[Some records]
— BEGIN —
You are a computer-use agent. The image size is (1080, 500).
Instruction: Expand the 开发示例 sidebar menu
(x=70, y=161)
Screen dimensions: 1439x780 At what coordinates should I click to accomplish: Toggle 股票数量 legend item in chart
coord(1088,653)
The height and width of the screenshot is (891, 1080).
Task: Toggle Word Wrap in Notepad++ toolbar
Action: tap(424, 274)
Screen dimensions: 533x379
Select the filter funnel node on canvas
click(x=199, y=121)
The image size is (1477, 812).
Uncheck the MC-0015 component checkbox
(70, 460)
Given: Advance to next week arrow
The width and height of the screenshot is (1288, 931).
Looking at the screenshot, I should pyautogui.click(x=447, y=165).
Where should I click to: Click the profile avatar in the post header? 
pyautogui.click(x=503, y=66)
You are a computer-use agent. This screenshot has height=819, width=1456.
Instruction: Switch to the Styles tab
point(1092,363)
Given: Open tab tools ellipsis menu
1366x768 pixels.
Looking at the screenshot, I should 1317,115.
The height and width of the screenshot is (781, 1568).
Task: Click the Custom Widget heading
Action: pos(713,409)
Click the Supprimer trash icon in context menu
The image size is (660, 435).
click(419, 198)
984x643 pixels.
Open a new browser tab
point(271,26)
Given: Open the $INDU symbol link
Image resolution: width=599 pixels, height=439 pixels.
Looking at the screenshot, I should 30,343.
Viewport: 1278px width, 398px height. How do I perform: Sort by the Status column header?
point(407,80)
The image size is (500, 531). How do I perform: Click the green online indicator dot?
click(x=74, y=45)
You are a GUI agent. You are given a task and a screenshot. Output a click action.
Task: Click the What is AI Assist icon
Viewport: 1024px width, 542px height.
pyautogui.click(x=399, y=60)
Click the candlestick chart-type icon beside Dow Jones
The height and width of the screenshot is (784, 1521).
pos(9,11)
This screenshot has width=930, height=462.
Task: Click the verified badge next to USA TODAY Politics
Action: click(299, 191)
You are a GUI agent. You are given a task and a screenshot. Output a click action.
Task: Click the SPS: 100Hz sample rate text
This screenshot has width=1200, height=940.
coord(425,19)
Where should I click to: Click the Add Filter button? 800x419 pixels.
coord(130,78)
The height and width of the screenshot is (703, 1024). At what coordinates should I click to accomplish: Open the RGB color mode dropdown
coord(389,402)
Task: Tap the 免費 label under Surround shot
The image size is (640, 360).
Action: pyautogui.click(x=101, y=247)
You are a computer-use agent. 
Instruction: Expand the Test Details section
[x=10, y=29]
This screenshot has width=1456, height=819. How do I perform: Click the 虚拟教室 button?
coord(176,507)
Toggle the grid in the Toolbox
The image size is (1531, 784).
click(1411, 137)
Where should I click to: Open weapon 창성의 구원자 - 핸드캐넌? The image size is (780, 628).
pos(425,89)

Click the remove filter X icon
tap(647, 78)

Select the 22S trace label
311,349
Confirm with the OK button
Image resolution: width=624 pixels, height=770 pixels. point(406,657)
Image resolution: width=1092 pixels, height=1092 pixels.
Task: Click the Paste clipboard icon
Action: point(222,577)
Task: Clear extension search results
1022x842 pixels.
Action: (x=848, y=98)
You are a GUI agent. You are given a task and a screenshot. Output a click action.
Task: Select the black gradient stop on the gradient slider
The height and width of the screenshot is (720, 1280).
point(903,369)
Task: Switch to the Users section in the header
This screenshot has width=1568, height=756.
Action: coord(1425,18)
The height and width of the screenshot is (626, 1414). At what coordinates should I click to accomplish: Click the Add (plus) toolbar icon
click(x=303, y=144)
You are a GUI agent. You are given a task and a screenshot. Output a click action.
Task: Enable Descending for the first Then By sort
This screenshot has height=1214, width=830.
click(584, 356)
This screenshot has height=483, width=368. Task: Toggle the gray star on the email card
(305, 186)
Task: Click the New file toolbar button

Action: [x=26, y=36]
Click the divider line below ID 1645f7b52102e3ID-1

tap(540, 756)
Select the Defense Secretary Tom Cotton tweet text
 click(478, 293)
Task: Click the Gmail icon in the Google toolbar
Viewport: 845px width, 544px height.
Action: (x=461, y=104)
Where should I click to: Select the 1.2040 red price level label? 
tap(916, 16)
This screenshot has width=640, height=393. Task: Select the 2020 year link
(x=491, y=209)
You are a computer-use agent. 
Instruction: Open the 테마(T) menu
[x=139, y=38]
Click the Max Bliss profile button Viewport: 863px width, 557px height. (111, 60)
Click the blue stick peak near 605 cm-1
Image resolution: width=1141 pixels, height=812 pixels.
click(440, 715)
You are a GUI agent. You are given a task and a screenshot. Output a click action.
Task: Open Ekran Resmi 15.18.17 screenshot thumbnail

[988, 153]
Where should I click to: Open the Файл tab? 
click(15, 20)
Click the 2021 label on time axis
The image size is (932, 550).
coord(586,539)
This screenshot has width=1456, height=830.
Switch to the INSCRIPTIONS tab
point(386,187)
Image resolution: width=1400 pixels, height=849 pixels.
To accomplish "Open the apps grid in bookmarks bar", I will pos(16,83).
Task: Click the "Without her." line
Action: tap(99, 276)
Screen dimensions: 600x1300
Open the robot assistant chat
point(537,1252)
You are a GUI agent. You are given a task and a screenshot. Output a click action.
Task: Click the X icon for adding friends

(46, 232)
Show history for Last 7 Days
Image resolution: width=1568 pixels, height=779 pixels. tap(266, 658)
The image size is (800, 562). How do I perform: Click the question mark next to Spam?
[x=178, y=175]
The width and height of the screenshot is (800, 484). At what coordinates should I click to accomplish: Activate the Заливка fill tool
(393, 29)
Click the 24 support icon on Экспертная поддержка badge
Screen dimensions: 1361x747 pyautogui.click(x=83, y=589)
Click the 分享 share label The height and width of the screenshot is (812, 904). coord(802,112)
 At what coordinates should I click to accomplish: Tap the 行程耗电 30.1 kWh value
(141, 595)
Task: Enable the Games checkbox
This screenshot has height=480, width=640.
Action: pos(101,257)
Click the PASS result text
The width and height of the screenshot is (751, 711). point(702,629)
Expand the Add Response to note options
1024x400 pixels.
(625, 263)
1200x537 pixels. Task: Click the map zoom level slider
— END —
• **Work to be completed**
Could you arrange the data above as a JSON list of strings, one string per line, with blank lines left out?

• **The solution**
[
  "You are a computer-use agent. The image size is (1080, 500).",
  "Instruction: Expand the 开发示例 sidebar menu",
  "(x=70, y=161)",
  "Screen dimensions: 1439x780 At what coordinates should I click to accomplish: Toggle 股票数量 legend item in chart",
  "coord(1088,653)",
  "The height and width of the screenshot is (891, 1080).",
  "Task: Toggle Word Wrap in Notepad++ toolbar",
  "Action: tap(424, 274)",
  "Screen dimensions: 533x379",
  "Select the filter funnel node on canvas",
  "click(x=199, y=121)",
  "The image size is (1477, 812).",
  "Uncheck the MC-0015 component checkbox",
  "(70, 460)",
  "Given: Advance to next week arrow",
  "The width and height of the screenshot is (1288, 931).",
  "Looking at the screenshot, I should pyautogui.click(x=447, y=165).",
  "Where should I click to: Click the profile avatar in the post header? ",
  "pyautogui.click(x=503, y=66)",
  "You are a computer-use agent. This screenshot has height=819, width=1456.",
  "Instruction: Switch to the Styles tab",
  "point(1092,363)",
  "Given: Open tab tools ellipsis menu",
  "1366x768 pixels.",
  "Looking at the screenshot, I should 1317,115.",
  "The height and width of the screenshot is (781, 1568).",
  "Task: Click the Custom Widget heading",
  "Action: pos(713,409)",
  "Click the Supprimer trash icon in context menu",
  "The image size is (660, 435).",
  "click(419, 198)",
  "984x643 pixels.",
  "Open a new browser tab",
  "point(271,26)",
  "Given: Open the $INDU symbol link",
  "Image resolution: width=599 pixels, height=439 pixels.",
  "Looking at the screenshot, I should 30,343.",
  "Viewport: 1278px width, 398px height. How do I perform: Sort by the Status column header?",
  "point(407,80)",
  "The image size is (500, 531). How do I perform: Click the green online indicator dot?",
  "click(x=74, y=45)",
  "You are a GUI agent. You are given a task and a screenshot. Output a click action.",
  "Task: Click the What is AI Assist icon",
  "Viewport: 1024px width, 542px height.",
  "pyautogui.click(x=399, y=60)",
  "Click the candlestick chart-type icon beside Dow Jones",
  "The height and width of the screenshot is (784, 1521).",
  "pos(9,11)",
  "This screenshot has width=930, height=462.",
  "Task: Click the verified badge next to USA TODAY Politics",
  "Action: click(299, 191)",
  "You are a GUI agent. You are given a task and a screenshot. Output a click action.",
  "Task: Click the SPS: 100Hz sample rate text",
  "This screenshot has width=1200, height=940.",
  "coord(425,19)",
  "Where should I click to: Click the Add Filter button? 800x419 pixels.",
  "coord(130,78)",
  "The height and width of the screenshot is (703, 1024). At what coordinates should I click to accomplish: Open the RGB color mode dropdown",
  "coord(389,402)",
  "Task: Tap the 免費 label under Surround shot",
  "The image size is (640, 360).",
  "Action: pyautogui.click(x=101, y=247)",
  "You are a computer-use agent. ",
  "Instruction: Expand the Test Details section",
  "[x=10, y=29]",
  "This screenshot has width=1456, height=819. How do I perform: Click the 虚拟教室 button?",
  "coord(176,507)",
  "Toggle the grid in the Toolbox",
  "The image size is (1531, 784).",
  "click(1411, 137)",
  "Where should I click to: Open weapon 창성의 구원자 - 핸드캐넌? The image size is (780, 628).",
  "pos(425,89)",
  "Click the remove filter X icon",
  "tap(647, 78)",
  "Select the 22S trace label",
  "311,349",
  "Confirm with the OK button",
  "Image resolution: width=624 pixels, height=770 pixels. point(406,657)",
  "Image resolution: width=1092 pixels, height=1092 pixels.",
  "Task: Click the Paste clipboard icon",
  "Action: point(222,577)",
  "Task: Clear extension search results",
  "1022x842 pixels.",
  "Action: (x=848, y=98)",
  "You are a GUI agent. You are given a task and a screenshot. Output a click action.",
  "Task: Select the black gradient stop on the gradient slider",
  "The height and width of the screenshot is (720, 1280).",
  "point(903,369)",
  "Task: Switch to the Users section in the header",
  "This screenshot has width=1568, height=756.",
  "Action: coord(1425,18)",
  "The height and width of the screenshot is (626, 1414). At what coordinates should I click to accomplish: Click the Add (plus) toolbar icon",
  "click(x=303, y=144)",
  "You are a GUI agent. You are given a task and a screenshot. Output a click action.",
  "Task: Enable Descending for the first Then By sort",
  "This screenshot has height=1214, width=830.",
  "click(584, 356)",
  "This screenshot has height=483, width=368. Task: Toggle the gray star on the email card",
  "(305, 186)",
  "Task: Click the New file toolbar button",
  "Action: [x=26, y=36]",
  "Click the divider line below ID 1645f7b52102e3ID-1",
  "tap(540, 756)",
  "Select the Defense Secretary Tom Cotton tweet text",
  " click(478, 293)",
  "Task: Click the Gmail icon in the Google toolbar",
  "Viewport: 845px width, 544px height.",
  "Action: (x=461, y=104)",
  "Where should I click to: Select the 1.2040 red price level label? ",
  "tap(916, 16)",
  "This screenshot has width=640, height=393. Task: Select the 2020 year link",
  "(x=491, y=209)",
  "You are a computer-use agent. ",
  "Instruction: Open the 테마(T) menu",
  "[x=139, y=38]",
  "Click the Max Bliss profile button Viewport: 863px width, 557px height. (111, 60)",
  "Click the blue stick peak near 605 cm-1",
  "Image resolution: width=1141 pixels, height=812 pixels.",
  "click(440, 715)",
  "You are a GUI agent. You are given a task and a screenshot. Output a click action.",
  "Task: Open Ekran Resmi 15.18.17 screenshot thumbnail",
  "[988, 153]",
  "Where should I click to: Open the Файл tab? ",
  "click(15, 20)",
  "Click the 2021 label on time axis",
  "The image size is (932, 550).",
  "coord(586,539)",
  "This screenshot has width=1456, height=830.",
  "Switch to the INSCRIPTIONS tab",
  "point(386,187)",
  "Image resolution: width=1400 pixels, height=849 pixels.",
  "To accomplish \"Open the apps grid in bookmarks bar\", I will pos(16,83).",
  "Task: Click the \"Without her.\" line",
  "Action: tap(99, 276)",
  "Screen dimensions: 600x1300",
  "Open the robot assistant chat",
  "point(537,1252)",
  "You are a GUI agent. You are given a task and a screenshot. Output a click action.",
  "Task: Click the X icon for adding friends",
  "(46, 232)",
  "Show history for Last 7 Days",
  "Image resolution: width=1568 pixels, height=779 pixels. tap(266, 658)",
  "The image size is (800, 562). How do I perform: Click the question mark next to Spam?",
  "[x=178, y=175]",
  "The width and height of the screenshot is (800, 484). At what coordinates should I click to accomplish: Activate the Заливка fill tool",
  "(393, 29)",
  "Click the 24 support icon on Экспертная поддержка badge",
  "Screen dimensions: 1361x747 pyautogui.click(x=83, y=589)",
  "Click the 分享 share label The height and width of the screenshot is (812, 904). coord(802,112)",
  " At what coordinates should I click to accomplish: Tap the 行程耗电 30.1 kWh value",
  "(141, 595)",
  "Task: Enable the Games checkbox",
  "This screenshot has height=480, width=640.",
  "Action: pos(101,257)",
  "Click the PASS result text",
  "The width and height of the screenshot is (751, 711). point(702,629)",
  "Expand the Add Response to note options",
  "1024x400 pixels.",
  "(625, 263)",
  "1200x537 pixels. Task: Click the map zoom level slider"
]